ASK US WEDNESDAY: “How do I cost a large project?”

by Rachel Smith
07 June 2017

Ask Us Wednesday NEWI’ve been freelancing for years as a magazine writer, but have recently taken on more copywriting and editing work and have been asked to quote on a large in-house report for a super corporate luxury lifestyle brand. It’ll be like a glossy magazine and around one hundred pages. A lot of the content will be supplied but it’ll need re-writing to fit in with a new tone and style. No idea where to start and what to stipulate now so it doesn’t turn into a nightmare! HM

I feel for you – these types of projects have the potential to be bigger than Ben Hur, so to speak. It’s good to know that a lot of the materials will be supplied so it’s more of an editing and re-writing job than having to come up with the content from scratch. So, how to quote? Here are the four things I would take into account before I even grabbed my calculator:

1. The materials.

What shape are they in and just how much re-working are you going to have to do?
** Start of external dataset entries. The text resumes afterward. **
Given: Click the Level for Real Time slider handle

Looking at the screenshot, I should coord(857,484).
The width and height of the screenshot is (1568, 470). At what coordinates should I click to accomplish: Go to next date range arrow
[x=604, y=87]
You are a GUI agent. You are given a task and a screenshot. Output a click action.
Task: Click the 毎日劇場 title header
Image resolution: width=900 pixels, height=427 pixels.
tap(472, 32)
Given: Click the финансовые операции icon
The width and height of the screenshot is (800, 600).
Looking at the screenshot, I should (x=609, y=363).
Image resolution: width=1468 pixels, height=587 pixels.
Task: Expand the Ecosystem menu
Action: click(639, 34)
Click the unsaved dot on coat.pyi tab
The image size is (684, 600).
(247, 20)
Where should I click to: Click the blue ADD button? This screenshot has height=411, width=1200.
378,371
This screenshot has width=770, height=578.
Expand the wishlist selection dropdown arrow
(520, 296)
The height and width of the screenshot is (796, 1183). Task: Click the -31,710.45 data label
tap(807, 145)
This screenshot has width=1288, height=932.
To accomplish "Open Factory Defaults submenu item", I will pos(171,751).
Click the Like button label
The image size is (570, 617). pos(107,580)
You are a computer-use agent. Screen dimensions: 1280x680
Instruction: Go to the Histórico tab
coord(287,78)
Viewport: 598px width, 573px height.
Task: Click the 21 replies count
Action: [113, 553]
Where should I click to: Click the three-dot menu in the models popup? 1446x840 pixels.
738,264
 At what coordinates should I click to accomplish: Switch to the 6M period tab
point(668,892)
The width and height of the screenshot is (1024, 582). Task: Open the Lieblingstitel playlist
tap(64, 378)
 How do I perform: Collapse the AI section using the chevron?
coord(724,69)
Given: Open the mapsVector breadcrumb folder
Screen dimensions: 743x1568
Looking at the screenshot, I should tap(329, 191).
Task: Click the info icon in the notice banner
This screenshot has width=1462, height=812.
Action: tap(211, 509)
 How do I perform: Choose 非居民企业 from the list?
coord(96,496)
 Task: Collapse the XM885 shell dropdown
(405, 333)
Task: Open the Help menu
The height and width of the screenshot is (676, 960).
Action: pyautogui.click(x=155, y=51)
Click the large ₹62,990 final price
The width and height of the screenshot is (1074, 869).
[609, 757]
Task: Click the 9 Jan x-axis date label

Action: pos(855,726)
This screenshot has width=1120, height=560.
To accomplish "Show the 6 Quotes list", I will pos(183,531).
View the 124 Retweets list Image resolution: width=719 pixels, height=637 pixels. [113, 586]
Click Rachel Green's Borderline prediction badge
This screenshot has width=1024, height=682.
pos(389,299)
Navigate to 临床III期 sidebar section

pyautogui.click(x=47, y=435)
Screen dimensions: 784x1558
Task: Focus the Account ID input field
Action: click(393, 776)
2. The word count per page.

Knowing this is huge in terms of factoring in how much time each page will take, along with the total amount of editorial pages and whether there are ad pages you don’t need to worry about.

3. The client.

Is one person overseeing the project and signing off your work, or will it be going through a series of departments and people? If it’s the latter, you have to factor in a fair bit more time as this is when you can get a lot of re-writes because people don’t agree with the final product (see ‘nightmare’ above!)

4. The deadline.

Is it long and luxurious, or will you have to madly juggle other work in order to get it done by the client’s timeline?

Once you have all of that information, you can start to figure out how long each page will take you, building in a buffer for edits and back’n’forth between you and the client and additions for things like a super-tight deadline. Say the word count is 200 words per page and you think you can probably pull 4-5 pages into shape per day (re-writing and editing existing content). Of course this will be different for everyone, but this is just a guide – work out what you can do and use the formula below to calculate the project fee.

So, if your hourly rate is $100, you know you can complete 5 pages a day and the document is 100 pages overall, that’s 20 days of work (or roughly a month-long job), at a rate of $800/day. Which adds up to a project fee of $16,000 for the entire project. Plus GST if you charge it. If it’s a super-tight deadline or you anticipate difficulties with the client and a LOT of back’n’forth, you might want to up your hourly rate to take these factors into account.

Good luck with it!

Do you quote in a similar way for large projects? Does anyone ever include an ‘asshole tax’ for particularly tricky clients?